**Your objective:** At the line that includes "Instruction: Select contact", begin writing out the entries below exactly, and continue through the last line without adding anything.

**Records shown:**

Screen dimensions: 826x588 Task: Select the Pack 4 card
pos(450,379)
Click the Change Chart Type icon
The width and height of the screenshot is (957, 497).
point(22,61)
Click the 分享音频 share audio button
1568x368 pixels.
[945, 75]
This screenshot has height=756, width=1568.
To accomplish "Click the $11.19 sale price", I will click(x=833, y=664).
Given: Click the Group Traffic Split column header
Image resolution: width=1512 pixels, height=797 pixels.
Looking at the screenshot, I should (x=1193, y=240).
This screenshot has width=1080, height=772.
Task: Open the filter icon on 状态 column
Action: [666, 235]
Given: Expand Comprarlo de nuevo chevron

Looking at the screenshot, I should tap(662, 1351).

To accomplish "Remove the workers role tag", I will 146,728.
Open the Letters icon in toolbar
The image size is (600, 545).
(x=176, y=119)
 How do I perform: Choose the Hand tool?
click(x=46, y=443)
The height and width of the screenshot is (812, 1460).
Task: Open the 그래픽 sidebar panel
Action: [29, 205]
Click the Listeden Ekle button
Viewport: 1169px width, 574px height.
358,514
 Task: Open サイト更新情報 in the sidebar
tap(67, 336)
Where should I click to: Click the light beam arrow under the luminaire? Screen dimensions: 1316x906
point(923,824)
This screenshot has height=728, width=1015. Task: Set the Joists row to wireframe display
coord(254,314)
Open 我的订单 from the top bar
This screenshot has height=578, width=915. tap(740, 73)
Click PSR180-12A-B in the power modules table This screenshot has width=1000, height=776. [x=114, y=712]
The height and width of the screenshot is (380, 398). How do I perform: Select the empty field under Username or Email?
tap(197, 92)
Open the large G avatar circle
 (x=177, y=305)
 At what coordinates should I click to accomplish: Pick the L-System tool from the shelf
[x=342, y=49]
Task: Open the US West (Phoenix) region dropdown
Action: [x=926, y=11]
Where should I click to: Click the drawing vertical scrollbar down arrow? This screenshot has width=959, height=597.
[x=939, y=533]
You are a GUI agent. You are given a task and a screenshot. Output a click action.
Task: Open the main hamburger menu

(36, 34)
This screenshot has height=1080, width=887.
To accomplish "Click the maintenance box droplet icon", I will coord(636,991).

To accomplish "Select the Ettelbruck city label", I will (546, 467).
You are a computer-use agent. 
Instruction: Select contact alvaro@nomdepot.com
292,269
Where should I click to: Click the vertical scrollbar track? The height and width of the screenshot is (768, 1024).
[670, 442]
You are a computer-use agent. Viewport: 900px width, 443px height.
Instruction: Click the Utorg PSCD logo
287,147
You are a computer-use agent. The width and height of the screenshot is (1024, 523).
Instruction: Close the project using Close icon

**Result of this task:**
Instruction: Select contact alvaro@nomdepot.com
292,269
Where should I click to: Click the vertical scrollbar track? The height and width of the screenshot is (768, 1024).
[670, 442]
You are a computer-use agent. Viewport: 900px width, 443px height.
Instruction: Click the Utorg PSCD logo
287,147
You are a computer-use agent. The width and height of the screenshot is (1024, 523).
Instruction: Close the project using Close icon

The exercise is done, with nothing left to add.